Write the next part of the passage on the Tempo Loss Bishop Exchange shogi opening, picking up after its final sentence.

(DOCUMENT PASSAGE):
'''
In shogi, Tempo Loss Bishop Exchange or One-Move-Loss Bishop Exchange or Bishop Exchange With Tempo Loss (一手損角換わり ittezon kakugawari) is a Bishop Exchange (Static Rook) opening that has White trading the bishops very early in the game before Black's bishop moves up to the 77 square.

Overview

The Tempo Loss Bishop Exchange opening was developed by retired player Hitoshige Awaji 9-dan for which he was awarded the prestigious Masuda award in 2006.  This opening became popular among professional players around 2004 and was even played in two of the seven matches for the title of Meijin between Toshiyuki Moriuchi and Yoshiharu Habu in 2005.

Before the emergence of the Tempo Loss Bishop Exchange, some professional players had considered that Bishop Exchange openings led White to be pushed into defensive positions and to be unable to launch more powerful attacks, hence reducing the amount of possibilities available to the White player. Since the Tempo Loss variations of Bishop Exchange prevents White from being pushed to the defensive, this new strategy was quite revolutionary. 

In the Bishop Exchange opening game, White typically skips pushing their rook pawn to the middle rank (...P-85) and instead trades the bishops off the board early to place them in hand. Before the development of the Tempo Loss variants, no strategy had been developed to follow the tempo loss for White involving the rook file. Specifically, after the tempo loss instead of White advancing the pawn to ...P-85, the strategy developed so as to leave the pawn at P-84, so that the knight can jump to the 85 square if necessary (both for attack purposes and for defense, in case the knight's head on 73 is attacked). This is the gist of the Tempo Loss strategy. Three variants have been developed involving Reclining Silver, Climbing Silver, and Rushing Silver.
'''
(MATERIAL):
'''
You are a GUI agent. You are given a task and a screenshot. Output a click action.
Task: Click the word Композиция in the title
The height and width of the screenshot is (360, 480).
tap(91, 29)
'''
(SOLVED EXERCISE):
Reclining Silver

This position is almost identical to Bishop Exchange, Reclining Silver, but by keeping the pawn at 8d rather than advancing it to 8e a number of attack possibilities involving the knight on 73 are created. Although compared to the traditional P-85 formation White is not actually gaining a tempo in this case, insofar as the possibility of moving expands, this makes it easier to protect against Black's taking unilateral control of the game.

Climbing Silver

Following the bishop exchange, it is natural for Black to try to take advantage of White's tempo loss with the fast Climbing Silver strategy (which has Black's right silver advanced to the 25 square usually aiming for an edge attack by sacrificing the silver).

See also

 Bishop Exchange
 Bishop Exchange Reclining Silver
 Bishop Exchange Climbing Silver
 Bishop Exchange Rushing Silver
 Wrong Diagonal Bishop Exchange
 Static Rook

Bibliography

External links

 HIDETCHI's YouTube videos: Bishop Exchange #4 (Tempo Loss Bishop Exchange)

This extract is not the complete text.